Stored records
▬▬▬▬▬▬▬▬▬▬

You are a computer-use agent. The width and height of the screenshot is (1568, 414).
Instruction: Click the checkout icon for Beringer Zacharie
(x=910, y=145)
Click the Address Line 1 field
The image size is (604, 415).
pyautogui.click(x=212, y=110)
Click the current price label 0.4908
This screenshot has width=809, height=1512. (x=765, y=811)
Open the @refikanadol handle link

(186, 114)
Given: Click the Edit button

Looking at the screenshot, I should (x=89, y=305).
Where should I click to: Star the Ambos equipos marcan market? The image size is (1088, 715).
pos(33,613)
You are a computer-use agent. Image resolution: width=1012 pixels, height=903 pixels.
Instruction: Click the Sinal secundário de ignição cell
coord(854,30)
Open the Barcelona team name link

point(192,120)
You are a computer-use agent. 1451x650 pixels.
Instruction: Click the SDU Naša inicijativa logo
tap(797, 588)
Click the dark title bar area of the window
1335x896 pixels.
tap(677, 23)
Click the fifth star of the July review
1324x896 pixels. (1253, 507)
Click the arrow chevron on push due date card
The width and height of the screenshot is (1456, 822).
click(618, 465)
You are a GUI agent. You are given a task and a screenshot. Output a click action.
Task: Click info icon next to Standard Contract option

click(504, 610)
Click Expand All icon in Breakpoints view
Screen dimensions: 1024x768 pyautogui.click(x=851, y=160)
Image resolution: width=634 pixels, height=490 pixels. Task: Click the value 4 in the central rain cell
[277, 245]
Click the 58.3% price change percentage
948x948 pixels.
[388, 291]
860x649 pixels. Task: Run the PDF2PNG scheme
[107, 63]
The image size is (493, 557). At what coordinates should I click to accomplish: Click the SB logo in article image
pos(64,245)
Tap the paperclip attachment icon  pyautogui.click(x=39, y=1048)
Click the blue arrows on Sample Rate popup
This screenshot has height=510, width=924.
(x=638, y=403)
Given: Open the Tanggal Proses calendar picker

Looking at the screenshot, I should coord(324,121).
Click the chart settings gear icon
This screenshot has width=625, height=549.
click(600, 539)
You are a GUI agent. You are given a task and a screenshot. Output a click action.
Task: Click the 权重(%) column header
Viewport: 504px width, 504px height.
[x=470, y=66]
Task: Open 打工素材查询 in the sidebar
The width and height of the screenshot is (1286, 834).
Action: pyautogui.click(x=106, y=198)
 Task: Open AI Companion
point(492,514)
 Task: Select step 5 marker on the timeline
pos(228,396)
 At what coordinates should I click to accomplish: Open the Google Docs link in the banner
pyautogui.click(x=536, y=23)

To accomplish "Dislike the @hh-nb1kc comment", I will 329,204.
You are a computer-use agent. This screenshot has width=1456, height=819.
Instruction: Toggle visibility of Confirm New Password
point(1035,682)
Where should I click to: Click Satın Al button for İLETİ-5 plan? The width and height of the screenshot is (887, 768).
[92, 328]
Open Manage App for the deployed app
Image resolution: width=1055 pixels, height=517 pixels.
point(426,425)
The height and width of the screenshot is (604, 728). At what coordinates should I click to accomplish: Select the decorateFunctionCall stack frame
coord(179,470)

▬▬▬▬▬▬▬▬▬▬

→ What you have to do: Each line of the data should be reproduced exactly as it appears.

→ Solution to this exercise:
You are a computer-use agent. The width and height of the screenshot is (1568, 414).
Instruction: Click the checkout icon for Beringer Zacharie
(x=910, y=145)
Click the Address Line 1 field
The image size is (604, 415).
pyautogui.click(x=212, y=110)
Click the current price label 0.4908
This screenshot has width=809, height=1512. (x=765, y=811)
Open the @refikanadol handle link

(186, 114)
Given: Click the Edit button

Looking at the screenshot, I should (x=89, y=305).
Where should I click to: Star the Ambos equipos marcan market? The image size is (1088, 715).
pos(33,613)
You are a computer-use agent. Image resolution: width=1012 pixels, height=903 pixels.
Instruction: Click the Sinal secundário de ignição cell
coord(854,30)
Open the Barcelona team name link

point(192,120)
You are a computer-use agent. 1451x650 pixels.
Instruction: Click the SDU Naša inicijativa logo
tap(797, 588)
Click the dark title bar area of the window
1335x896 pixels.
tap(677, 23)
Click the fifth star of the July review
1324x896 pixels. (1253, 507)
Click the arrow chevron on push due date card
The width and height of the screenshot is (1456, 822).
click(618, 465)
You are a GUI agent. You are given a task and a screenshot. Output a click action.
Task: Click info icon next to Standard Contract option

click(504, 610)
Click Expand All icon in Breakpoints view
Screen dimensions: 1024x768 pyautogui.click(x=851, y=160)
Image resolution: width=634 pixels, height=490 pixels. Task: Click the value 4 in the central rain cell
[277, 245]
Click the 58.3% price change percentage
948x948 pixels.
[388, 291]
860x649 pixels. Task: Run the PDF2PNG scheme
[107, 63]
The image size is (493, 557). At what coordinates should I click to accomplish: Click the SB logo in article image
pos(64,245)
Tap the paperclip attachment icon  pyautogui.click(x=39, y=1048)
Click the blue arrows on Sample Rate popup
This screenshot has height=510, width=924.
(x=638, y=403)
Given: Open the Tanggal Proses calendar picker

Looking at the screenshot, I should coord(324,121).
Click the chart settings gear icon
This screenshot has width=625, height=549.
click(600, 539)
You are a GUI agent. You are given a task and a screenshot. Output a click action.
Task: Click the 权重(%) column header
Viewport: 504px width, 504px height.
[x=470, y=66]
Task: Open 打工素材查询 in the sidebar
The width and height of the screenshot is (1286, 834).
Action: pyautogui.click(x=106, y=198)
 Task: Open AI Companion
point(492,514)
 Task: Select step 5 marker on the timeline
pos(228,396)
 At what coordinates should I click to accomplish: Open the Google Docs link in the banner
pyautogui.click(x=536, y=23)

To accomplish "Dislike the @hh-nb1kc comment", I will 329,204.
You are a computer-use agent. This screenshot has width=1456, height=819.
Instruction: Toggle visibility of Confirm New Password
point(1035,682)
Where should I click to: Click Satın Al button for İLETİ-5 plan? The width and height of the screenshot is (887, 768).
[92, 328]
Open Manage App for the deployed app
Image resolution: width=1055 pixels, height=517 pixels.
point(426,425)
The height and width of the screenshot is (604, 728). At what coordinates should I click to accomplish: Select the decorateFunctionCall stack frame
coord(179,470)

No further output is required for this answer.